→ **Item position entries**
■ ■ ■ ■ ■ ■ ■

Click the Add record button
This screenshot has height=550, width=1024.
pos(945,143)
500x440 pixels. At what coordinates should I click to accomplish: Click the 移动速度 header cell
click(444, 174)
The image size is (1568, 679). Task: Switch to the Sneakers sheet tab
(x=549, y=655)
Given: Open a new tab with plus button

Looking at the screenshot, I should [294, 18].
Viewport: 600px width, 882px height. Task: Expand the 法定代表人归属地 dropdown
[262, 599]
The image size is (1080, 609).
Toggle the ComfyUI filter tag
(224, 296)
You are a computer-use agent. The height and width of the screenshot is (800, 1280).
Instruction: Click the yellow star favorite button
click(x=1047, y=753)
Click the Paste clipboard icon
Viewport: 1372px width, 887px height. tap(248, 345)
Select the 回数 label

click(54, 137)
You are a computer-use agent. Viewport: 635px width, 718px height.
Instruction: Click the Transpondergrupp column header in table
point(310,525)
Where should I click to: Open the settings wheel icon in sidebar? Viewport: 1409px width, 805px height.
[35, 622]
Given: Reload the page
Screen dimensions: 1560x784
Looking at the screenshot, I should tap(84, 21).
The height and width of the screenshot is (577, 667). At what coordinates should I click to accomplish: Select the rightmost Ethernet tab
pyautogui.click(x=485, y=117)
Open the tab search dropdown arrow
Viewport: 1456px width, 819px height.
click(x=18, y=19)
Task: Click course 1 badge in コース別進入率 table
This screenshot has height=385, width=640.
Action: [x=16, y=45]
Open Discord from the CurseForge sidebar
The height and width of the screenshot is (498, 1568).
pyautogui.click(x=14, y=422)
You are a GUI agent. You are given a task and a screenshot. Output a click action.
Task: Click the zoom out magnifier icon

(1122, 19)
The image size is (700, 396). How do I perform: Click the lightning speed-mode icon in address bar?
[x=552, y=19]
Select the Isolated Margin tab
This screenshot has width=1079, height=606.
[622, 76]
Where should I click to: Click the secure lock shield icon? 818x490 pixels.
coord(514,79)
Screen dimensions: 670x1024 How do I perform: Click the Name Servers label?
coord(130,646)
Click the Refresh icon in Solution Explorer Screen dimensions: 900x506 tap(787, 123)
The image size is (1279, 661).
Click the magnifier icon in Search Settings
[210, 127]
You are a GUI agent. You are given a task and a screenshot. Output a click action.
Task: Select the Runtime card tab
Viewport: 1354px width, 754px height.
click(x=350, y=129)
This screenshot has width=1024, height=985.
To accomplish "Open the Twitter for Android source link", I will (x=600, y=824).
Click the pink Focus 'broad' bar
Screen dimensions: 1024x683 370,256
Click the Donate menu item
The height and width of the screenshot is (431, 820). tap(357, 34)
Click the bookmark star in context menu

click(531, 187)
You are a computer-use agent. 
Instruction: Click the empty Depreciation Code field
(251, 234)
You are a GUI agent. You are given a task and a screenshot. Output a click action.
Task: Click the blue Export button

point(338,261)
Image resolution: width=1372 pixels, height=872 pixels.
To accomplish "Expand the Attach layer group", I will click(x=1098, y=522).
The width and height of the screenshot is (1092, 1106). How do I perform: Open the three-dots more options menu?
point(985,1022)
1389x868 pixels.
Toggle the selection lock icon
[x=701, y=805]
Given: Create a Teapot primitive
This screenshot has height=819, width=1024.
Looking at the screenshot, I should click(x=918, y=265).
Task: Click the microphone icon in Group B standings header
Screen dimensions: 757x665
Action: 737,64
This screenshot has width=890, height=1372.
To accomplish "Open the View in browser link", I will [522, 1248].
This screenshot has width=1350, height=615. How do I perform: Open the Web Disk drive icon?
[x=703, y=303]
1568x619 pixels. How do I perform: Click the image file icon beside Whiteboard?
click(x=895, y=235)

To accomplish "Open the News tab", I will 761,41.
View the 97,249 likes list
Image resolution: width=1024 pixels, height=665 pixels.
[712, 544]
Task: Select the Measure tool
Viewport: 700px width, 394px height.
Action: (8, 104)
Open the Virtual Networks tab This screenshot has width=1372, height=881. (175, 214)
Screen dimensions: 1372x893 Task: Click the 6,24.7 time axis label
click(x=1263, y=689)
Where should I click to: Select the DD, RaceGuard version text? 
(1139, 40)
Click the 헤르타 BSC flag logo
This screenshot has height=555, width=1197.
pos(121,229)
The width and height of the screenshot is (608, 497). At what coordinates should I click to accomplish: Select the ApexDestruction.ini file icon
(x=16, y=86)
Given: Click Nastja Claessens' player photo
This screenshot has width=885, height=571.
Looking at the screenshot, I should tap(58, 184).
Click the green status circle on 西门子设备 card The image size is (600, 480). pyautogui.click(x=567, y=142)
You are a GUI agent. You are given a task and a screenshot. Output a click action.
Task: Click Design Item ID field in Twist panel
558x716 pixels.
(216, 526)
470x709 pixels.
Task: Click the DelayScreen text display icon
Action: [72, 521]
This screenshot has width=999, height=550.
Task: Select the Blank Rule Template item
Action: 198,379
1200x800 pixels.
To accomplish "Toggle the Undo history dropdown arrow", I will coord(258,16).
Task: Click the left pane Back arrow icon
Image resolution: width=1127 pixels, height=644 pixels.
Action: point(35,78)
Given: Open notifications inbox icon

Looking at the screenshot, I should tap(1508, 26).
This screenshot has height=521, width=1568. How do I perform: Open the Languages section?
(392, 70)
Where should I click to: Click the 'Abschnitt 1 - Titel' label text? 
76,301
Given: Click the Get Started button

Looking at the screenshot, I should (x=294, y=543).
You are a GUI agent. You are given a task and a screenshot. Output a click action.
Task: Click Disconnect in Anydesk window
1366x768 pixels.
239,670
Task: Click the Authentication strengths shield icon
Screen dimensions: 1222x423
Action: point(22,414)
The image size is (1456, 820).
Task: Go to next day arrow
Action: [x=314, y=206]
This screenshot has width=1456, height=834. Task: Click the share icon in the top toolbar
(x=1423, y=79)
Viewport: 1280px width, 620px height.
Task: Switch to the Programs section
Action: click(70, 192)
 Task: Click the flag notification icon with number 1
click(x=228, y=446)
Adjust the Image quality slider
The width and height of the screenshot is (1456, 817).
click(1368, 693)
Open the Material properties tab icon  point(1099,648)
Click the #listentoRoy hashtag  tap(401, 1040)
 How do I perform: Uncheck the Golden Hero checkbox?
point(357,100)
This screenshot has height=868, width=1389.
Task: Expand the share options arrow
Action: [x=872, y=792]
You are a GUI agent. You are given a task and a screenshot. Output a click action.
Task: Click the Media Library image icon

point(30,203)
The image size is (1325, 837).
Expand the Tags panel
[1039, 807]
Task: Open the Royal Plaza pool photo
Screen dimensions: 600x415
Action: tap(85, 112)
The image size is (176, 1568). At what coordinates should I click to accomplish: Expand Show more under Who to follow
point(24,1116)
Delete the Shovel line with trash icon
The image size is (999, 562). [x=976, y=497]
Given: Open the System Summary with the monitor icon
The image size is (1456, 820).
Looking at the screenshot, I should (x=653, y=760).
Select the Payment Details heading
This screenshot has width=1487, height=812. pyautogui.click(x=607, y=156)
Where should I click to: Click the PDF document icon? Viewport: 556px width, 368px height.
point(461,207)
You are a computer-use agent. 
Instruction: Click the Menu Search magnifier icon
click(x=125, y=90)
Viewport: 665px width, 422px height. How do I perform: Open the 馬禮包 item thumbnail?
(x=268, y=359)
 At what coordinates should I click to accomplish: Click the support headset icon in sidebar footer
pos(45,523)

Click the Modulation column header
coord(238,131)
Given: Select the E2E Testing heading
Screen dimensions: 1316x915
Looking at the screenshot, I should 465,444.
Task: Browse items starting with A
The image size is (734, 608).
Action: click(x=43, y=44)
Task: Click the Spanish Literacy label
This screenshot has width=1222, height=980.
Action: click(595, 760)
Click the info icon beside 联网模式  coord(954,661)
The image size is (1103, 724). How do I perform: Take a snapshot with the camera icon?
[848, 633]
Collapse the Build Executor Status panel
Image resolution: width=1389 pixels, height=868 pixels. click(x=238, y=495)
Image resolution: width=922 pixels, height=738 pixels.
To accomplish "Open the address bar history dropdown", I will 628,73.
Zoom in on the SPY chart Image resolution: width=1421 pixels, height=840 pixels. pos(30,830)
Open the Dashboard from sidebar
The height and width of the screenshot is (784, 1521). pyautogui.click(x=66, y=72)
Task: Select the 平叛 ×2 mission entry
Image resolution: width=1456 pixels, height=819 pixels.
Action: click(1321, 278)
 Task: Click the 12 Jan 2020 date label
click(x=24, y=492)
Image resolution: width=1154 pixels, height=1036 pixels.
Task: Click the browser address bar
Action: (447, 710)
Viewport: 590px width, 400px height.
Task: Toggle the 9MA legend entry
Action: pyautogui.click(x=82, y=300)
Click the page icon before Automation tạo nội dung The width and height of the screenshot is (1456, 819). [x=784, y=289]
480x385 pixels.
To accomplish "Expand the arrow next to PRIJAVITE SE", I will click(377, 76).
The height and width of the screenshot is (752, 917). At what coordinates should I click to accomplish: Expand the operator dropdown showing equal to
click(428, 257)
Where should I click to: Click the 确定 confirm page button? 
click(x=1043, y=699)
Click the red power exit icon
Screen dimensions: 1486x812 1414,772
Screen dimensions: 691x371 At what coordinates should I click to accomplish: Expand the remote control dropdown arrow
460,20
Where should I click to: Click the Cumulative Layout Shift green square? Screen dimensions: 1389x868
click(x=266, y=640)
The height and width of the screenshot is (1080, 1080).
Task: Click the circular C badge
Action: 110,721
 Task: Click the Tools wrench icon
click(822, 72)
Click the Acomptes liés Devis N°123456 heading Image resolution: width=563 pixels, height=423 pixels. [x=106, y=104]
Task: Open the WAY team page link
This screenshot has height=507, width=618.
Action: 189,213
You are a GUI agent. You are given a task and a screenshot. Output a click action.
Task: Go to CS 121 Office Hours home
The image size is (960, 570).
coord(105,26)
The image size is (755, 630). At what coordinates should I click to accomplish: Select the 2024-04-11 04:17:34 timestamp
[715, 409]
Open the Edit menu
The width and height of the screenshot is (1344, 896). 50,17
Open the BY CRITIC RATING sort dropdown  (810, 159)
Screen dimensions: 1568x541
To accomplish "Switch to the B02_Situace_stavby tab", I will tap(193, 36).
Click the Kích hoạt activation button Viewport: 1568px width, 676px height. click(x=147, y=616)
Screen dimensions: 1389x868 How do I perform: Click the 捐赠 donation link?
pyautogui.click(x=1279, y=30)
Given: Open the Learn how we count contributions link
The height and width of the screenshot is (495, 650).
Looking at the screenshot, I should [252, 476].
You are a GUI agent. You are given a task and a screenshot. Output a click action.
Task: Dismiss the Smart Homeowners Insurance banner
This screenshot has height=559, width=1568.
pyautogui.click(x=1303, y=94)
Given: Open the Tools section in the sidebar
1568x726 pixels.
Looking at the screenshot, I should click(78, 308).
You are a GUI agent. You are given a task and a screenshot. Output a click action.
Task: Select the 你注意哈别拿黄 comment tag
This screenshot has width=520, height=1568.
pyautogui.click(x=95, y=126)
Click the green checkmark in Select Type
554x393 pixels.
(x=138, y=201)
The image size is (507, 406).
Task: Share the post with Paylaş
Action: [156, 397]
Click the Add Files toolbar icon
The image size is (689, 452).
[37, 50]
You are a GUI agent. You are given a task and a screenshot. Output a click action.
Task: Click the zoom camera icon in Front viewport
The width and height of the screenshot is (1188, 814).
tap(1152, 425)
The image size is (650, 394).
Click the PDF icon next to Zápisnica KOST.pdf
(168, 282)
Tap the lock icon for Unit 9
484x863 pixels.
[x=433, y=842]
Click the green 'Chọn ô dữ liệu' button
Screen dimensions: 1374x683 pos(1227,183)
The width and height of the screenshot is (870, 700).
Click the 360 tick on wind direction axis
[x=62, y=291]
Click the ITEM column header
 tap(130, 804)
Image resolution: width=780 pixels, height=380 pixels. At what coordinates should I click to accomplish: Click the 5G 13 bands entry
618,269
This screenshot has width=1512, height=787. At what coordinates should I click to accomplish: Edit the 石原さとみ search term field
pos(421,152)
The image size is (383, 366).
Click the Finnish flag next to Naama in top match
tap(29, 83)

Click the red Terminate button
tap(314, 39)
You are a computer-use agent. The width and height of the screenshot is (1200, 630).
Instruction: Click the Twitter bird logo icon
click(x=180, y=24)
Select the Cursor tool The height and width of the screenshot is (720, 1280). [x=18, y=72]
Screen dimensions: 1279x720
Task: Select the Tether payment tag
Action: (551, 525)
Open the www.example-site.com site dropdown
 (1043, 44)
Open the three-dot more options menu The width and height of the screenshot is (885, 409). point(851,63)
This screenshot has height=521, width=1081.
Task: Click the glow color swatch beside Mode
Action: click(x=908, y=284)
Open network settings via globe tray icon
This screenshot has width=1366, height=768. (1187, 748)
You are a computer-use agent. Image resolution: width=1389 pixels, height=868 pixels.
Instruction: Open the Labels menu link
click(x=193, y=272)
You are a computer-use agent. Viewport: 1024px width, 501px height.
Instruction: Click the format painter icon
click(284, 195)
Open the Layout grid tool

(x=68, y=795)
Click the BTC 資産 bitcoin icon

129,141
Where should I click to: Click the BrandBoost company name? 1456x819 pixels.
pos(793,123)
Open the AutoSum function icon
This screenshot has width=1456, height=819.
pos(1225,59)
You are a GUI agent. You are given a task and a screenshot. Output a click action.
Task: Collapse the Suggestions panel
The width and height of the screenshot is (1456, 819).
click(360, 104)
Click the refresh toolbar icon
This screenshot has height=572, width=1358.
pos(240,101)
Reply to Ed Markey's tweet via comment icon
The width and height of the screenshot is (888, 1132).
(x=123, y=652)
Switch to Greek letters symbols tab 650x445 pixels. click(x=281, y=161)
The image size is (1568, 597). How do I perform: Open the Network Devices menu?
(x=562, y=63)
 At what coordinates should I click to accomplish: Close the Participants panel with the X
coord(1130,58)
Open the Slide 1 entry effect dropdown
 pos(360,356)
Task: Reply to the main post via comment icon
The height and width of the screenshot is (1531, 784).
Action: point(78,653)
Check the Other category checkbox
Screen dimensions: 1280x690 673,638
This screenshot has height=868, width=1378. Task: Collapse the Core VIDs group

■ ■ ■ ■ ■ ■ ■

→ **What this task involves**
Reproduce the records verbatim, from the line containing "Click the #listentoRoy" through the line containing "This screenshot has width=1487, height=812.", inclusive.

→ **Exercise result**
Click the #listentoRoy hashtag  tap(401, 1040)
 How do I perform: Uncheck the Golden Hero checkbox?
point(357,100)
This screenshot has height=868, width=1389.
Task: Expand the share options arrow
Action: [x=872, y=792]
You are a GUI agent. You are given a task and a screenshot. Output a click action.
Task: Click the Media Library image icon

point(30,203)
The image size is (1325, 837).
Expand the Tags panel
[1039, 807]
Task: Open the Royal Plaza pool photo
Screen dimensions: 600x415
Action: tap(85, 112)
The image size is (176, 1568). At what coordinates should I click to accomplish: Expand Show more under Who to follow
point(24,1116)
Delete the Shovel line with trash icon
The image size is (999, 562). [x=976, y=497]
Given: Open the System Summary with the monitor icon
The image size is (1456, 820).
Looking at the screenshot, I should (x=653, y=760).
Select the Payment Details heading
This screenshot has width=1487, height=812. pyautogui.click(x=607, y=156)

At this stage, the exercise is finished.